Alaska Attorney General Treg Taylor joined 23 other attorneys general in a letter to President Joe Biden on Thursday, warning they will sue if the Biden Administration implements the president’s mandate for employers with over 100 employees to force their workers to either get a Covid-19 shot, submit to weekly testing, or be fired.
The coalition of AGs outlined their legal and policy concerns with the mandate, which will be carried out through an Occupational Safety and Health Act emergency temporary standard.
“Using a blunt tool such as OSHA’s emergency temporary standard provision to pass such an overreaching and arbitrary policy, on something as sensitive as a vaccine mandate is unreasonable as well as illegal,” said Attorney General Taylor. “Due process must be provided for any policy that affects such a large swath of Americans, and it needs to be better tailored to the workplace issue being addressed. What if an employer has 100 employees that are all teleworking and the business next door has 99 employees all working in-person in close quarters? What is the rationale?”
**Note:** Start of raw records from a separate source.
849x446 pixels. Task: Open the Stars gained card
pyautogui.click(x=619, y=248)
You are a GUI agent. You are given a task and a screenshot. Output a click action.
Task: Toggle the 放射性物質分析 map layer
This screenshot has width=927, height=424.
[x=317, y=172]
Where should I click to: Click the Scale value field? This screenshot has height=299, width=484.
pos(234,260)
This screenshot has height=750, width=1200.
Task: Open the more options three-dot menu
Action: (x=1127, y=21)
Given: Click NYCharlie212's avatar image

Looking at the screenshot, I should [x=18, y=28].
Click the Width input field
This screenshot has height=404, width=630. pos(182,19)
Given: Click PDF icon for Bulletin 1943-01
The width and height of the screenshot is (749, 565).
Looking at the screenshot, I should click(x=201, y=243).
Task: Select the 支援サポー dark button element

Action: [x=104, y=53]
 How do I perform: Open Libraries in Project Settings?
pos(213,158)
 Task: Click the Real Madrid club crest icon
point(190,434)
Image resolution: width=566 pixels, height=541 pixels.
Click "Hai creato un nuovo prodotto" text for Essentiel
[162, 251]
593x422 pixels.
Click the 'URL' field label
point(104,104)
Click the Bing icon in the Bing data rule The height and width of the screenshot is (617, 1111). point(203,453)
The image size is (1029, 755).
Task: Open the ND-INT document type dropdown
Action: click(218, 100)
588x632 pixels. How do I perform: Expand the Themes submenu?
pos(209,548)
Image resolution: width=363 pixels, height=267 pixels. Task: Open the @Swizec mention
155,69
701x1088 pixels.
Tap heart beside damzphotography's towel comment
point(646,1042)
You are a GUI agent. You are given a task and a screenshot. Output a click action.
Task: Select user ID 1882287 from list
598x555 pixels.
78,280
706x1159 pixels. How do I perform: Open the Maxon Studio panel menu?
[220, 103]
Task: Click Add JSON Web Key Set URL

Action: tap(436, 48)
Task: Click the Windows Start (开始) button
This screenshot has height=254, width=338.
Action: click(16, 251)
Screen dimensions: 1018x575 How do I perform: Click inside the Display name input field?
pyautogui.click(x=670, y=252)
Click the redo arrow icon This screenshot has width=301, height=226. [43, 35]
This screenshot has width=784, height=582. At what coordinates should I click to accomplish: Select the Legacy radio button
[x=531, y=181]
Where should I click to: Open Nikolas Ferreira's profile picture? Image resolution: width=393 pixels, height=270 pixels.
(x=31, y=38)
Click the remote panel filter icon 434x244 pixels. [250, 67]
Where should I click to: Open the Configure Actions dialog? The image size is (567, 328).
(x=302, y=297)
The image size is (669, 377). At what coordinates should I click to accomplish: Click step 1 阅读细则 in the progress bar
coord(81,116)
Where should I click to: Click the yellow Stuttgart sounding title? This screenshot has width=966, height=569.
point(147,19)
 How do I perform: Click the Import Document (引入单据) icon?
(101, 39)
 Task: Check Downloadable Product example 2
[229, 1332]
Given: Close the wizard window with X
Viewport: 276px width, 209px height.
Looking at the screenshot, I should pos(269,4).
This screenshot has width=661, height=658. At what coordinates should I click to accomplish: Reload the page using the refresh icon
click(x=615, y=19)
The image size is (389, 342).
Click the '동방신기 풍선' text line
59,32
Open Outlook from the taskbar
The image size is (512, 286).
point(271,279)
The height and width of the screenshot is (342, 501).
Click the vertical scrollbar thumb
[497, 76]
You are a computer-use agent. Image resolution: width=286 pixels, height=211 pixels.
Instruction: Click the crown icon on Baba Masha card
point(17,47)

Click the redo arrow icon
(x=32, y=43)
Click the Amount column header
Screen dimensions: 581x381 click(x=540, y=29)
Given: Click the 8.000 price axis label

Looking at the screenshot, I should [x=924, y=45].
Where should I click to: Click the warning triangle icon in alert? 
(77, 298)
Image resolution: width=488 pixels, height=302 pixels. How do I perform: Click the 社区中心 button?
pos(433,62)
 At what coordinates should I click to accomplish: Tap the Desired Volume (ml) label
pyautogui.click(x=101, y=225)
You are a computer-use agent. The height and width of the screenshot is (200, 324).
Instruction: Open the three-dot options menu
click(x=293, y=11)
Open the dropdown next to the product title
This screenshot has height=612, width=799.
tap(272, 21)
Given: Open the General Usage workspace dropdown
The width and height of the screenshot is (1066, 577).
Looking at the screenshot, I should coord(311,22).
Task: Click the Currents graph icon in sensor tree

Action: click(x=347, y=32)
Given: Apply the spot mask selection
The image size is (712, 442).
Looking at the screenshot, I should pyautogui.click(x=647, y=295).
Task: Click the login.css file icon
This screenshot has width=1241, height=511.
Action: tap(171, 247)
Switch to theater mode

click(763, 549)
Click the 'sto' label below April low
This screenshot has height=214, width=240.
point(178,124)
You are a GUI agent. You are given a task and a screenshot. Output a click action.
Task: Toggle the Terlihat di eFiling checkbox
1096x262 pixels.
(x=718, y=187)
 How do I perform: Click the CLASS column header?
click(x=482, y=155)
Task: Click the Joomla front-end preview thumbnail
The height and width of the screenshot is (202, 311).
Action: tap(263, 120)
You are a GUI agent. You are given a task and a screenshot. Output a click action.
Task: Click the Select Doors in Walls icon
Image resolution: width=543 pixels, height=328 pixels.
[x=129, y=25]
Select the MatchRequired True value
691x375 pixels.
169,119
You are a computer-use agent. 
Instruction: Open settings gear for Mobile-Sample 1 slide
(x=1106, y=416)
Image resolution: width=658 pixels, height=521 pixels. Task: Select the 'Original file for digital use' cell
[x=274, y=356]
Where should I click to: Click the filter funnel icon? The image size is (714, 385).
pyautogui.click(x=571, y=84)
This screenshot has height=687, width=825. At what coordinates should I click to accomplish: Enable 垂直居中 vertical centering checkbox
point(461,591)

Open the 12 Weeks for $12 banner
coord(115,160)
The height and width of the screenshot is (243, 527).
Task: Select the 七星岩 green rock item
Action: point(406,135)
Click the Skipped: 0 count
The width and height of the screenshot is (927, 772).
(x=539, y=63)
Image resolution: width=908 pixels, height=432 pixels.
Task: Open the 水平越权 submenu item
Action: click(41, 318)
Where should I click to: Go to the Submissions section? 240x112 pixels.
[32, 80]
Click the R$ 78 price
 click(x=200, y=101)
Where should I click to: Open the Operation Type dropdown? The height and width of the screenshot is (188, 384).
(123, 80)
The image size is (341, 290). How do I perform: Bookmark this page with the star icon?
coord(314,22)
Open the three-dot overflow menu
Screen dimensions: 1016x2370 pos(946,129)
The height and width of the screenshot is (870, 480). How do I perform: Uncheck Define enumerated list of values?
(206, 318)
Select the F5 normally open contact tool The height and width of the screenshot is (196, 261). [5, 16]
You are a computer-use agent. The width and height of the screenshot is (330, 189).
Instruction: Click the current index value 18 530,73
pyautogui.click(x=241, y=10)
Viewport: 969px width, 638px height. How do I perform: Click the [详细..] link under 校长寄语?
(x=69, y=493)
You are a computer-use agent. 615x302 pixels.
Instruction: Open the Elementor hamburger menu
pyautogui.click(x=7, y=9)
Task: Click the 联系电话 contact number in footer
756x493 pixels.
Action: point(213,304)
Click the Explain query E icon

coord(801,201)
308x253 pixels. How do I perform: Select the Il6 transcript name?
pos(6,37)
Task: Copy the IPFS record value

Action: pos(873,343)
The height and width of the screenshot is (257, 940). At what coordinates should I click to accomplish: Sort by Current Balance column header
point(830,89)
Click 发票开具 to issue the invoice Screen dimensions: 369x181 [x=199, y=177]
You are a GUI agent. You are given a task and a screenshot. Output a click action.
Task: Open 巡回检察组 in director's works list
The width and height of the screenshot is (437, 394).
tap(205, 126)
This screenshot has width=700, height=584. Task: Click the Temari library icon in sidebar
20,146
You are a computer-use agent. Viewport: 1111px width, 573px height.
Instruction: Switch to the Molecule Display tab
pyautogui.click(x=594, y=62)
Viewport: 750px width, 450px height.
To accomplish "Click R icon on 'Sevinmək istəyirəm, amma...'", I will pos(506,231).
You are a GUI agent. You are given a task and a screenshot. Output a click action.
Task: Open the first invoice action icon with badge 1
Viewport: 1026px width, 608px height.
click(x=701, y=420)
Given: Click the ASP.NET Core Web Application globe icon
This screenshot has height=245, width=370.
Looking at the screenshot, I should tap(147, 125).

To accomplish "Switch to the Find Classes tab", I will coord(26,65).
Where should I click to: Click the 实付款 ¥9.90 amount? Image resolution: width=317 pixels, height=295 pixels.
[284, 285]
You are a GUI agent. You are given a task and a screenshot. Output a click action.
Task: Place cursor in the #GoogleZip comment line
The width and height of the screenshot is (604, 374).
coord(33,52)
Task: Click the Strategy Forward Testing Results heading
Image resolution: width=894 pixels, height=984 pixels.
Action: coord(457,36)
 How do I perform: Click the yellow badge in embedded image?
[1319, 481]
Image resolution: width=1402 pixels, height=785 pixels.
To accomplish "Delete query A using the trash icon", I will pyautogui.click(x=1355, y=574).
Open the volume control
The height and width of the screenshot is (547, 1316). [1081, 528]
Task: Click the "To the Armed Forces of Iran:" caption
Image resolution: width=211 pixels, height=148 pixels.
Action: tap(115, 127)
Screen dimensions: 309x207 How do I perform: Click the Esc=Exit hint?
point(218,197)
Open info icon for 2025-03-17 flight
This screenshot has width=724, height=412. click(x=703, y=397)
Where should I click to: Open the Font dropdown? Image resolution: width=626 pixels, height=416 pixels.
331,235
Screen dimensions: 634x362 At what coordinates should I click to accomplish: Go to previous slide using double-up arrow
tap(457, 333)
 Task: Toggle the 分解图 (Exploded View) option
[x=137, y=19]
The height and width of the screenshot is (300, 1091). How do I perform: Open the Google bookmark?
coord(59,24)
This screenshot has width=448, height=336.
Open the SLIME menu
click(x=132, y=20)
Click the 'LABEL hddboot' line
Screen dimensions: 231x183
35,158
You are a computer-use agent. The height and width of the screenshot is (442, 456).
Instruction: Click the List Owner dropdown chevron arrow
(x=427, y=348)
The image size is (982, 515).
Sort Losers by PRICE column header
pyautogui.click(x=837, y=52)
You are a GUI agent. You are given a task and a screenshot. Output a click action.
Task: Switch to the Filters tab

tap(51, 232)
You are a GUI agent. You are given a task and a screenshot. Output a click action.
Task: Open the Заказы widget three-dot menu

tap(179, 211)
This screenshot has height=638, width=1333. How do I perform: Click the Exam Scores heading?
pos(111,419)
History has shown that the judicial branch is highly skeptical of the use of OSHA emergency temporary standards because of concerns about federalism and the separation of powers, Taylor said in a news release. Further, the AGs raise concerns about the expansion of a federal regulatory agency and public perception of the order’s constitutionality.
The coalition of AGs goes beyond legal arguments to address practical policy considerations of such a sweeping order. Most concerning is the potential to drive individuals out of the workforce, particularly healthcare workers, who are most needed now to fight the pandemic. Additionally, this mandate ignores the tens of millions of Americans with natural immunity and will drive further skepticism of vaccines.
The group of state attorneys said there are alternatives to a broad, nationwide order.
The letter states, “The risks of COVID-19 spread also vary widely depending on the nature of the business in question, many of which can have their employees, for example, work remotely. The one-size-fits-almost-all approach you have decreed makes clear that you intend to use the OSHA statute as a pretext to impose an unprecedented, controversial public health measure on a nationwide basis that only incidentally concerns the workplace.”
Alaska was joined on the letter by the attorneys general of Alabama, Arizona, Arkansas, Florida, Georgia, Indiana, Kansas, Kentucky, Louisiana, Mississippi, Missouri, Montana, Nebraska, New Hampshire, North Dakota, Ohio, Oklahoma, South Carolina, South Dakota, Texas, Utah, West Virginia, and Wyoming.